* **YOUR GOAL**: Update the data from its first line through the line that contains "pyautogui.click(x=327, y=33)", inclusive, putting "falcon" in place of "eagle" and leaving everything else unchanged.

(Records of locating words and elements)
* * * *

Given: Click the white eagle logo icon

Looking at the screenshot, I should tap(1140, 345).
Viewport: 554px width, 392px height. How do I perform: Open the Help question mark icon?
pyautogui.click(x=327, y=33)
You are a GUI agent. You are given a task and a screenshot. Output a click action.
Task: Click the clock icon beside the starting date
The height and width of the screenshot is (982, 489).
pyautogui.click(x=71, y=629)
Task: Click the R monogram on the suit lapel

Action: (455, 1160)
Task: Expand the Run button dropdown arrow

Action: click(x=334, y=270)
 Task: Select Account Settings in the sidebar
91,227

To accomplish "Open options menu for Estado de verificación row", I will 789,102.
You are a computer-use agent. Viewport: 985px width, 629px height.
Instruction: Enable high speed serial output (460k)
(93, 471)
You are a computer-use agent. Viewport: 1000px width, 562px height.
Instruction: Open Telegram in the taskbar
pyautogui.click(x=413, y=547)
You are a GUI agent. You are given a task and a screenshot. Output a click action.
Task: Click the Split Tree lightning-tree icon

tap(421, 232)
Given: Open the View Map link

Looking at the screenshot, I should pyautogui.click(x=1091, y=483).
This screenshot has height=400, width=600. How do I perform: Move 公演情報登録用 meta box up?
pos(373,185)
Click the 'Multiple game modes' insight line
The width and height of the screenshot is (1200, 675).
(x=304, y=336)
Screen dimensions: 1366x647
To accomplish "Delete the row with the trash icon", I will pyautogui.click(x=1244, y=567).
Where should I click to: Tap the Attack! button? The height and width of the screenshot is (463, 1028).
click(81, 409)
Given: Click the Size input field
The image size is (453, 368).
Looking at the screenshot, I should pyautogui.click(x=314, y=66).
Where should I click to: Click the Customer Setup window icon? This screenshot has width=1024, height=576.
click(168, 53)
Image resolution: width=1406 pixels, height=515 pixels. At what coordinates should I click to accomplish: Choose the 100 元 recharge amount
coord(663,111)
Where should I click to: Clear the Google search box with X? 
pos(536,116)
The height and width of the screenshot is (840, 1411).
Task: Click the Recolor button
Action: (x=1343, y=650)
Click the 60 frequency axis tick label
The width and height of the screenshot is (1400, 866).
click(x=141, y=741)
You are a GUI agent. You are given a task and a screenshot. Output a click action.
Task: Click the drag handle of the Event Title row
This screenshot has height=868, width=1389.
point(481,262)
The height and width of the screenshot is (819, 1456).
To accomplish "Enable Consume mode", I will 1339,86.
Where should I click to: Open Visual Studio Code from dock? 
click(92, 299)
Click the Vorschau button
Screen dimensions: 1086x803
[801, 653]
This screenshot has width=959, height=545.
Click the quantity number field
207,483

* * * *

* **RESPONSE TO THIS EXERCISE**:
Given: Click the white falcon logo icon

Looking at the screenshot, I should tap(1140, 345).
Viewport: 554px width, 392px height. How do I perform: Open the Help question mark icon?
pyautogui.click(x=327, y=33)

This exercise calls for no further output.